Saturday, December 28, 2013

Book Review: "The Apartment" by Greg Baxter

Greg Baxter's debut novel, The Apartment, is a terrifically written, somewhat meandering book that both is and is not about what you think it is.

In an unnamed European city (although some reviewers have guessed this is Prague, Baxter said the novel's setting is an amalgamation of several different cities), an unnamed American narrator is planning to meet his friend, Saskia, to find him an apartment, as he had been living austerely in a formerly elegant hotel since he arrived. The narrator is in his early 40s, a former Navy sailor who had served on a submarine in Iraq and then returned to that country as a defense contractor. But he doesn't like to talk about the past, because of the things he did while he was in Iraq.

"I could fill the silence by talking about the past, but I try not to think about the past. For much of my life, I existed in a condition of regret that was contemporaneous with experience, and which sometimes preceded experience. Whenever I think of my past now I see a great black wave that has risen a thousand stories high and is suspended above above me, as though I am a city by the sea, and I hold the wave in suspension through a perspective that is as constrained as a streak of clear glass in a fogged-up window."

The novel takes place over a one-day period, although the narrator finds himself reminiscing on a number of encounters he has had with people throughout his life, both after arriving in this city and in his life before coming to the city. It is around Christmastime, and winter has the city in its thrall. Snow falls throughout the day.

The narrator and Saskia travel throughout the city, on foot as well as by train, bus, streetcar, and taxi. They stop at cafés and bars, shops and outdoor holiday markets, tourist attractions and remarkable architecture. They encounter several of Saskia's friends, including the misanthropic Janos and the pretty yet flighty Manuela, and his being an American makes him more interesting and more loathsome to some. Throughout the day they spend much of their time both talking and not talking, about art, culture, history, their families, and at times the narrator is willing to answer basic questions about his military service and where he made his money.

"Saskia can move quickly from being very cool to being very funny. It makes me think she's not trying to be one or the other. I wish we could preserve our relationship as it is now for a long time. I wish we could remain strangers."

The narrator has spent much of his life trying to disengage from connections and commitments despite his work history. And although he is reluctant to let anyone know too much about him, and loves the lack of permanence that hotel living allows, he looks forward to losing himself in the city and having an apartment of his own.

While in much of the novel the pair is on the hunt for an apartment, the plot frequently veers off topic, as the narrator remembers people he has encountered, including his closest childhood friend back in America, as well as several instances during his time in Iraq. While many of these reminiscences happen without warning or connection to what is currently happening, my guess is that they occur because the narrator suddenly encounters something that triggers a memory or sensation.

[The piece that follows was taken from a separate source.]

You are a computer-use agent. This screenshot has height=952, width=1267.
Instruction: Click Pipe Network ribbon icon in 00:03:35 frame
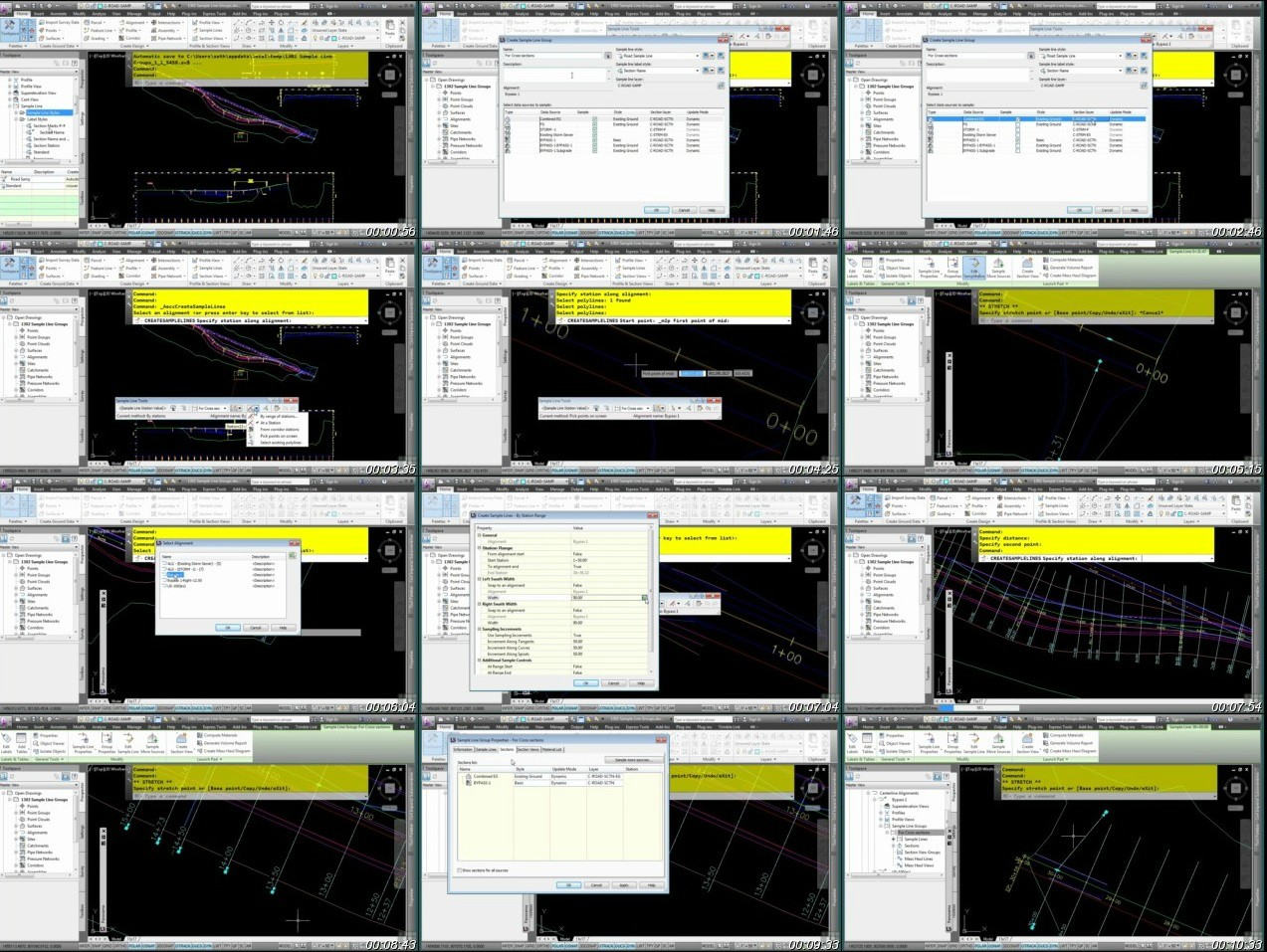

This is a very short novel, only about 210 pages, but it is very weighty. It is so much more than I expected, more complex than a simple search for an apartment. It is a book about relationships, about avoiding your past but knowing that it shapes you, about trying to remain disengaged while simultaneously engaging. And more than that, it is a paean to immersing yourself in a place, in its culture, its history, its people, and its beauty.

I really enjoyed Baxter's storytelling ability in this book, even if I wished it had stayed on course a little more than it did. While the vagueness of the setting and the narrator's life was intriguing, I would have enjoyed a little more specificity to flesh out my experience. But in the end, this is a powerful and tremendously compelling story that I am really glad I read, and I can't stop thinking about it.